The conjoined twins from Odisha's Kandhamal district, Jaga and Balia, who spent over two years at AIIMS in New Delhi undergoing complicated surgeries for separation of their heads were discharged from the hospital on Friday.
Accompanied by a team of three doctors, including a neurosurgeon, a neuroanaesthetist and a pediatrician, along with a nurse from AIIMS, the twins have boarded a train to Cuttack.
After their arrival at the Odisha city on Saturday, they will be admitted to the Srirama Chandra Bhanja Medical College and hospital there for further medical assistance.
Union Health Minister Harsh Vardhan praised the team of doctors for the "rarest of the rare" surgery and asserted that it was the "first successful craniopagus conjoined twin separation surgery" in India wherein both the children survived.
"The way Indian scientists have brought global recognition to the country through the Chandrayaan-2 mission, doctors at AIIMS have achieved a feat by performing this rarest of the rare surgery on a craniopagus conjoined twins, who hail from the tribal belt of Odisha," he said.
Mr Vardhan said in the last 50 years, only 10 to 15 children worldwide have survived after the surgical separation procedure.
"This is an extremely rare condition seen in one in 25 lakh live births and any kind of surgical intervention in this condition has 75-80 per cent risk to life to one or both children," the health minister said.
Professor of Neurosurgery at AIIMS Dr Deepak Gupta, who led the surgery termed it extremely complex and challenging as the twins "shared venous return (circular sinus) and were totally fused with each other at the head".
Their surgical separation required meticulous and detailed planning, he said.
About the present condition of the twins, Dr Gupta said, "Jaga is developing well in all domains of neuropsychological assessment. He is gaining weight and can join school immediately after returning home."
However, Balia remains neurologically disabled and is being fed through a special tube. But he is breathing on his own, the neurosurgeon said, adding he requires long-term rehabilitation care.
The separation of their heads took place in two stages.
The first stage surgery, lasting 25 hours, involved creating a venous bypass on Balia and partial brain separation from Jaga. It was conducted on August 28, 2017.
The final separation of the children was done on October 25 and this operation lasted 20 hours. Skin grafting and minor neurosurgical procedures were performed on the children to cover skin defects over the next few months.

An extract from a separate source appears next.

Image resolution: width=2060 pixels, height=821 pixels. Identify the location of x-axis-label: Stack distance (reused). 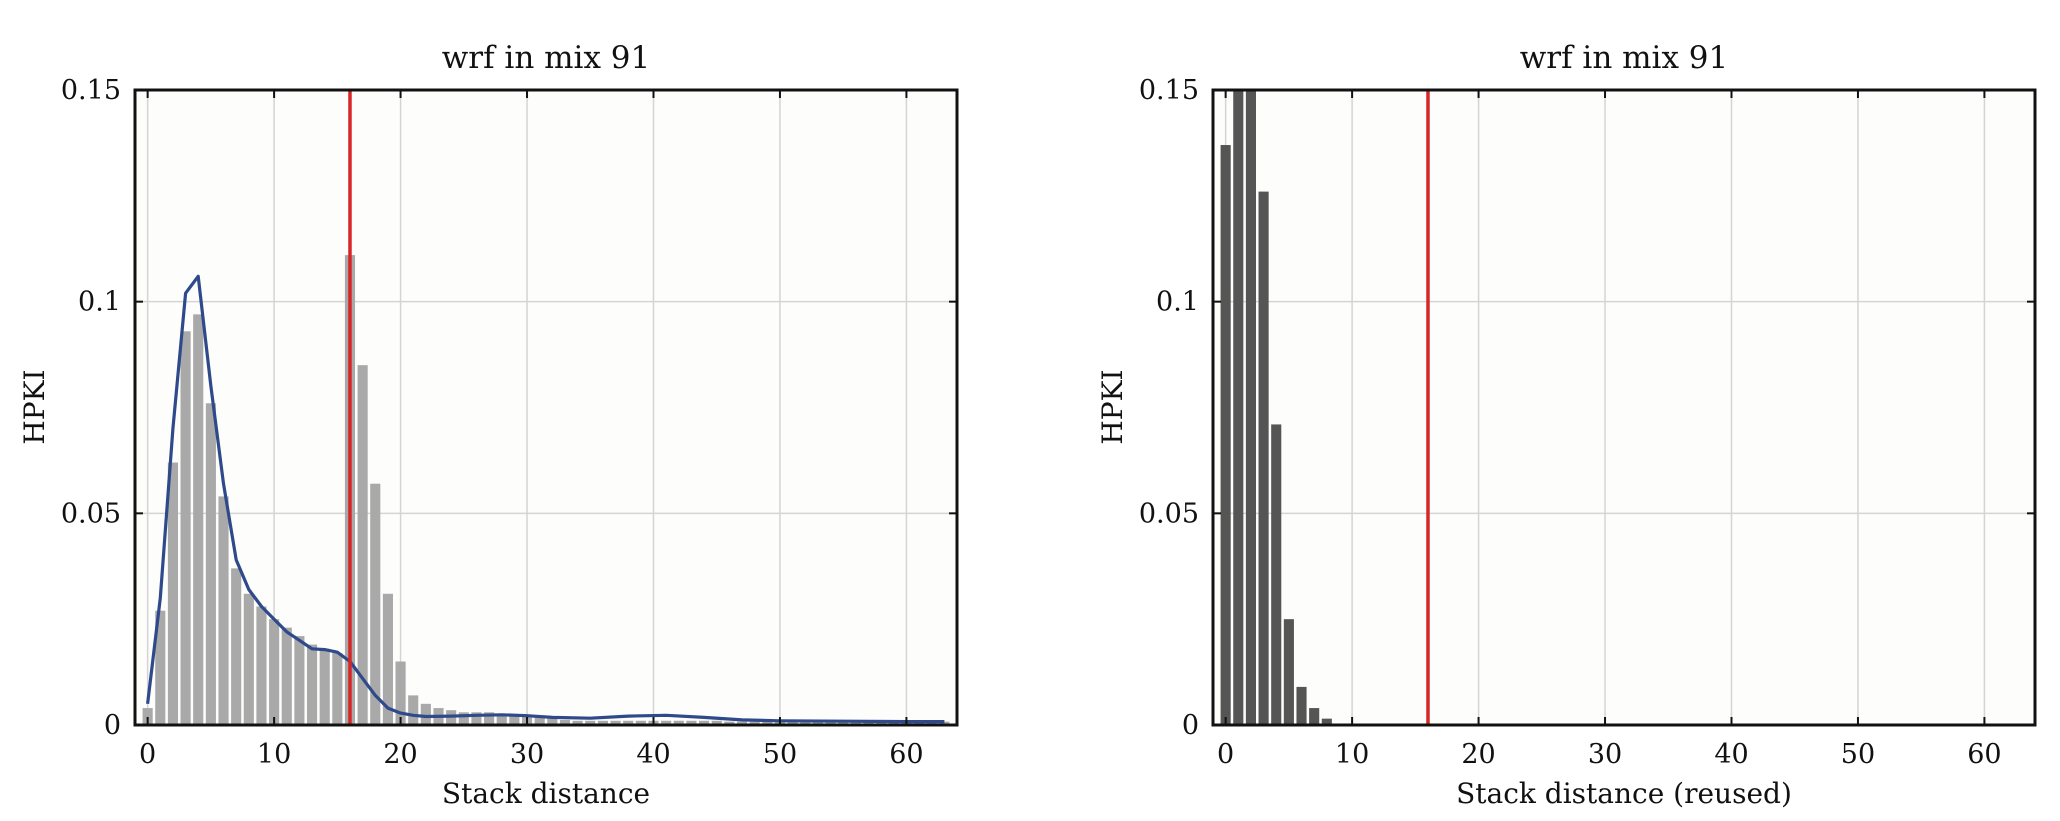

During the final surgery on October 25, Jaga suffered a cardiac arrest, but he was successfully revived after 15 minutes. The two children stayed in the private ward of AIIMS's Neurosciences Centre for the last two years.
Mr Vardhan, who met the children on Thursday evening, said the case is a subject of scientific research as the two children were able to withstand such complicated surgery.

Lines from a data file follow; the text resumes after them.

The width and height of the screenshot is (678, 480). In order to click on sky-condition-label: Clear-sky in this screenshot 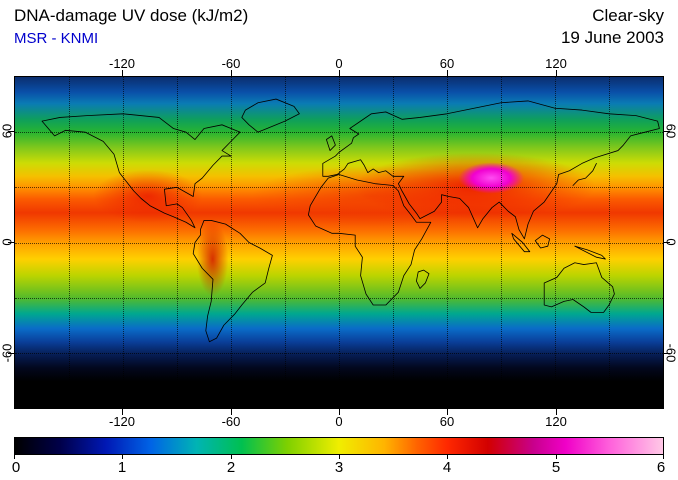, I will do `click(628, 16)`.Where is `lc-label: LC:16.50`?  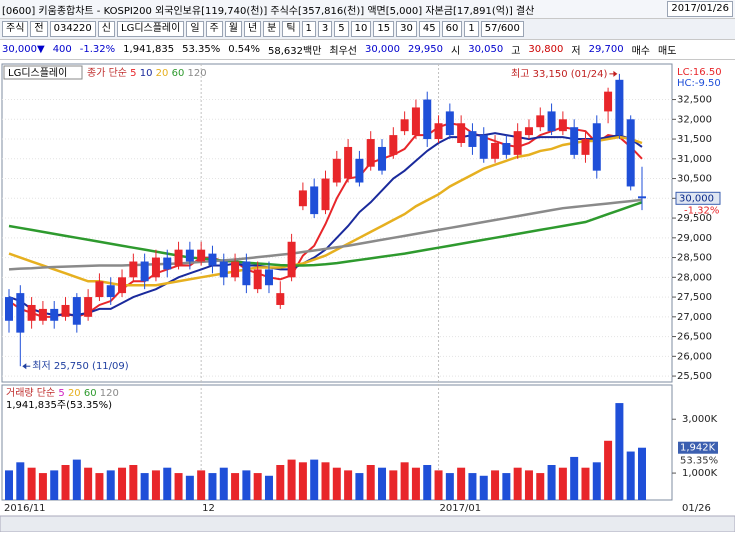
lc-label: LC:16.50 is located at coordinates (700, 72).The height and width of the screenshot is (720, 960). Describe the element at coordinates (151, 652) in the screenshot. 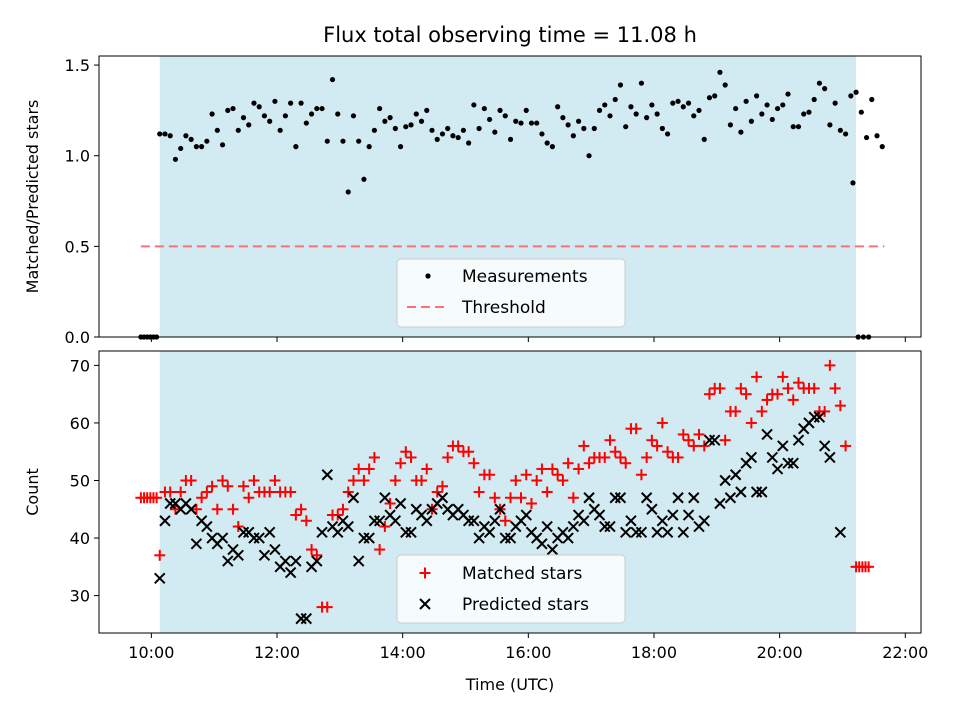

I see `x-tick-label: 10:00` at that location.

This case also prominently depicts India as competent to perform such surgeries, and that poor people can also get the best of medical care. A similar surgery in the US in 2016 cost USD 2.5 million (approximately Rs 17 crore), the health minister said.
There are two other sets of craniopagus twins -- one from Hyderabad and the other from Patna. Plans to separate them through similar surgical procedures in the past were abandoned because the risks involved were too high.

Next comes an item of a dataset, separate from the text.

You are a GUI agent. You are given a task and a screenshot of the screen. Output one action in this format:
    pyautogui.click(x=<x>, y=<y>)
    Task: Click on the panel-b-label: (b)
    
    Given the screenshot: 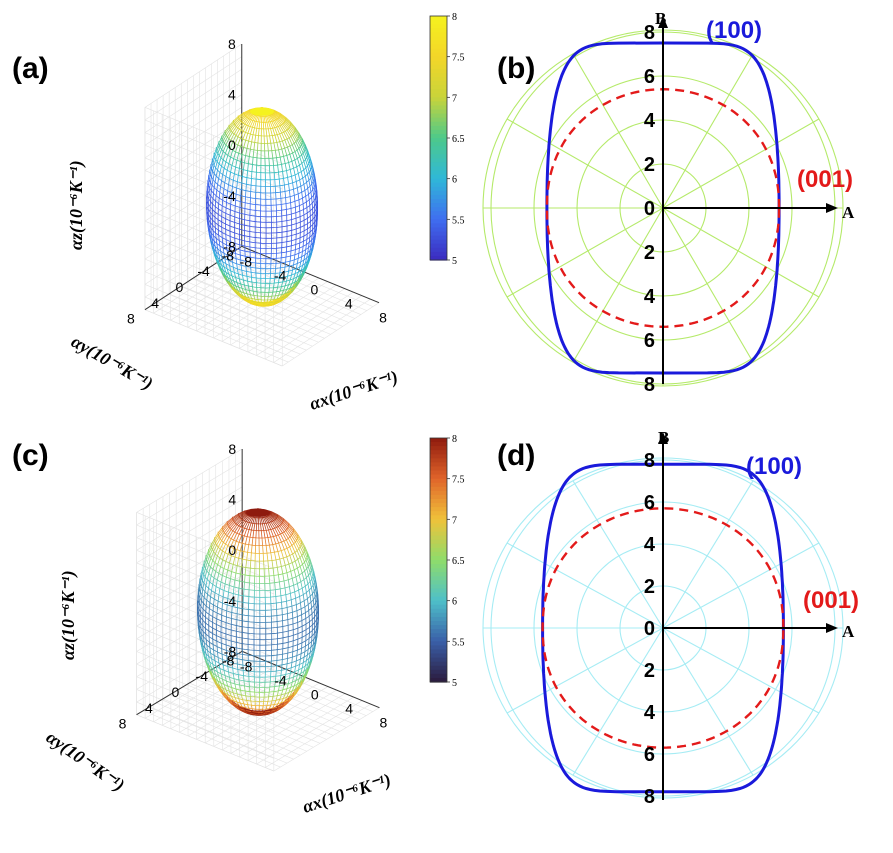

Doctors in Odisha who will look after Jaga and Balia have been provided with a detailed discharge summary and medical history, including the twin's current treatment schedule, diet details, physiotherapy, medication and prognosis to facilitate their seamless treatment in the state.
The Odisha government has also requested the AIIMS authorities to provide the twins customised helmets along with physiotherapy chair as the duo has large skill defect on vertex.